* _Stored data entries_
══════

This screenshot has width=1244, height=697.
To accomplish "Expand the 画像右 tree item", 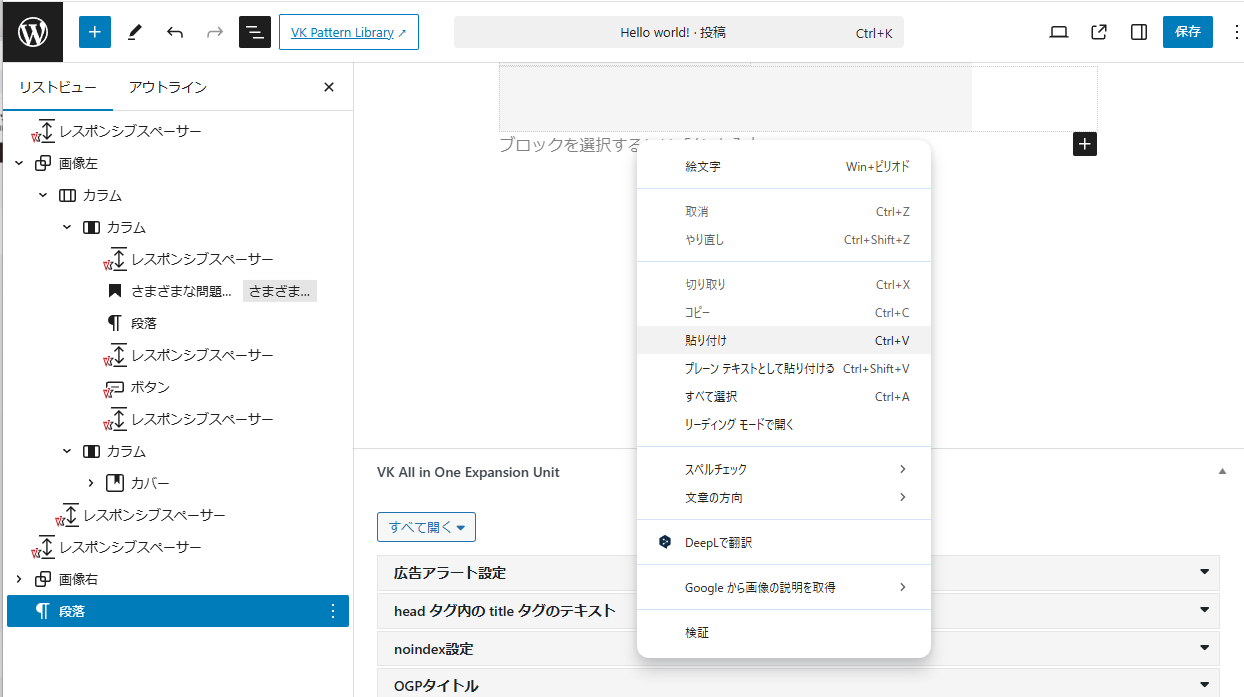I will [x=19, y=579].
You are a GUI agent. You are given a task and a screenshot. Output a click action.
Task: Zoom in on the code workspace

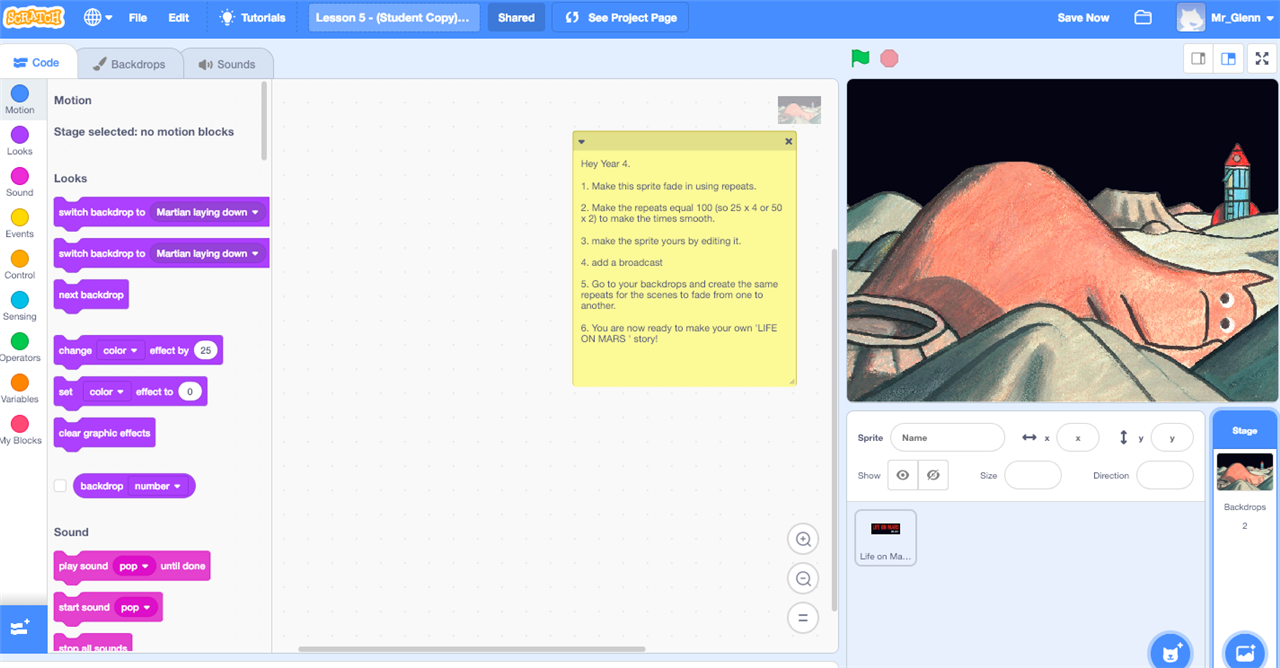[802, 540]
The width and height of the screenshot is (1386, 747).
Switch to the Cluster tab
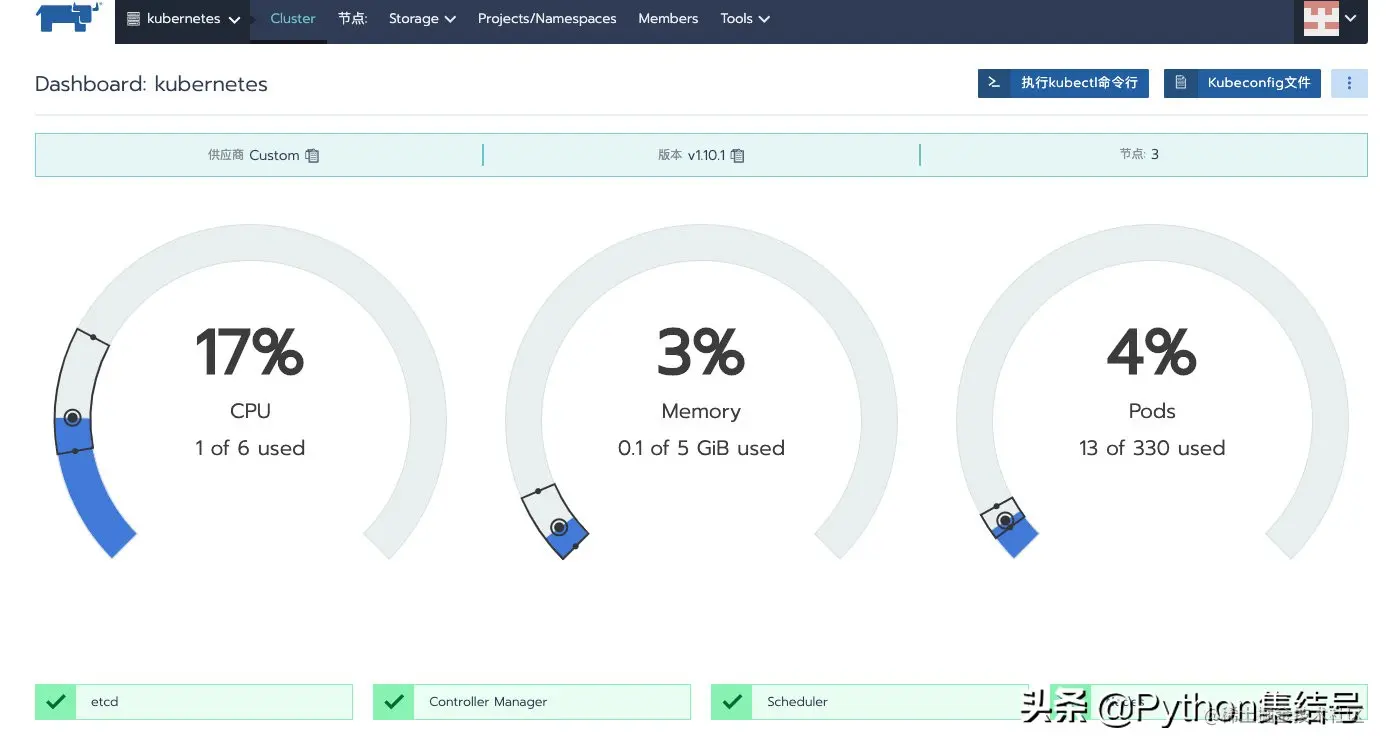click(x=292, y=18)
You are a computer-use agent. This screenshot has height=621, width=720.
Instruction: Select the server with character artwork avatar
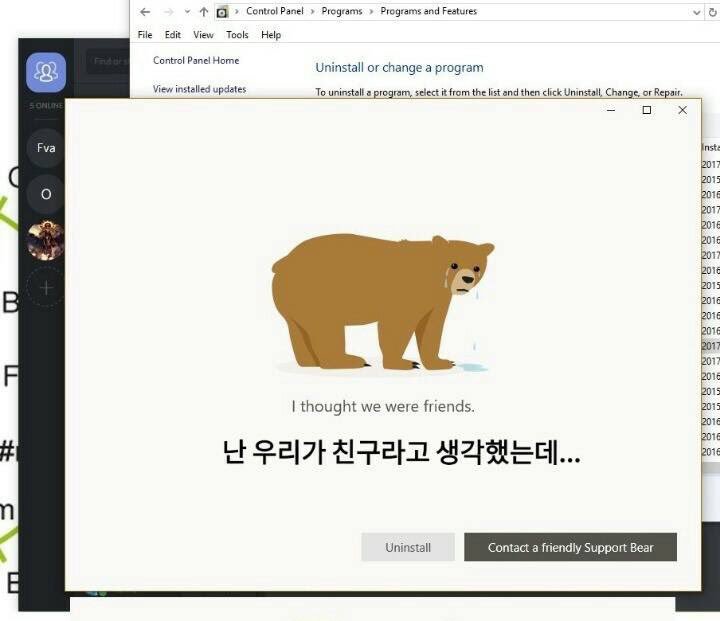(x=46, y=240)
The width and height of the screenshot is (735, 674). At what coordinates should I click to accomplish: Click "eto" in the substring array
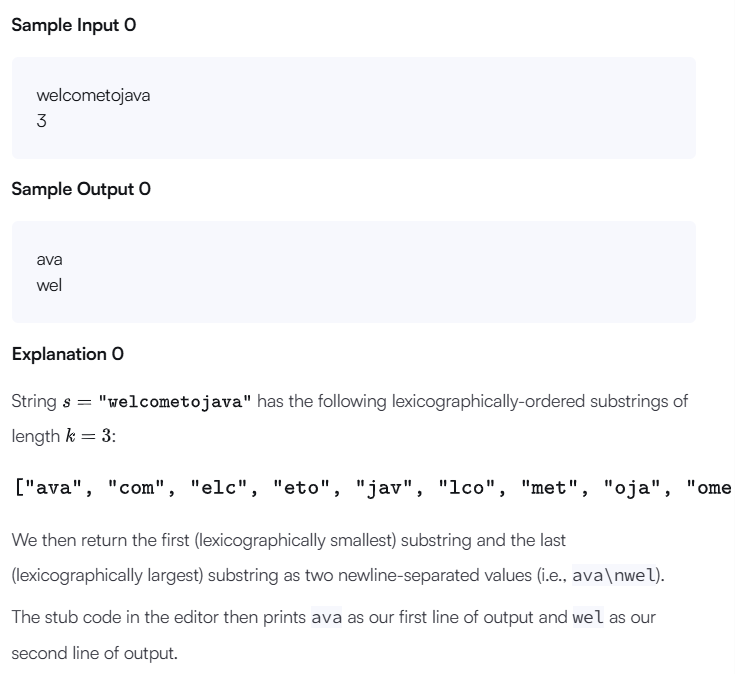click(301, 488)
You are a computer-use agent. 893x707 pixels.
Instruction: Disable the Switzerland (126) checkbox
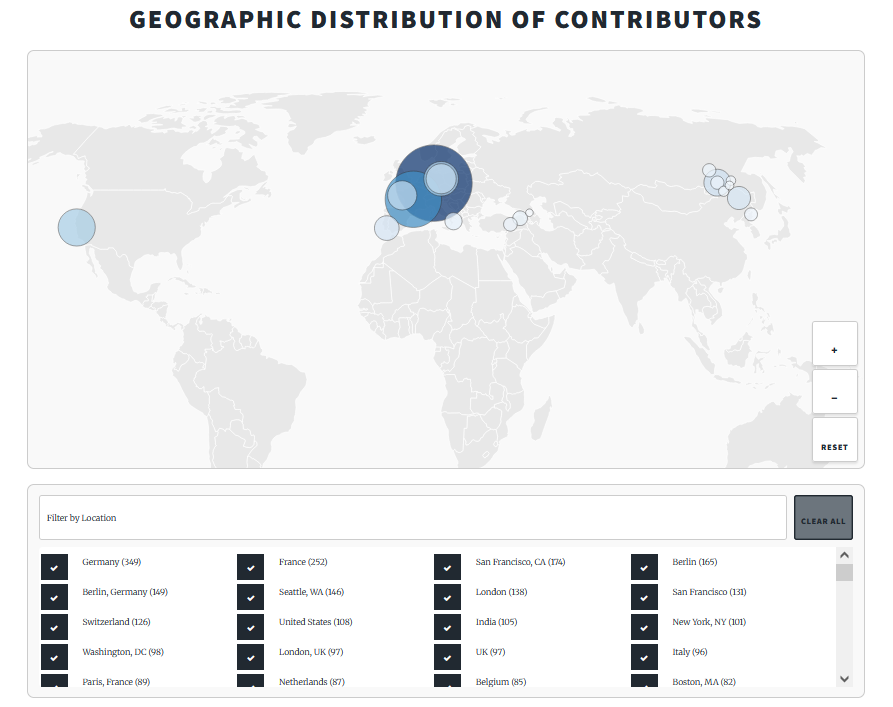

══════

Reproduce every line above that contains the string "agent".

* _SOLUTION TO THE EXERCISE_
You are a GUI agent. You are given a task and a screenshot. Output a click action.
You are a computer-use agent. This screenshot has height=621, width=720.
You are a computer-use agent. 893x707 pixels.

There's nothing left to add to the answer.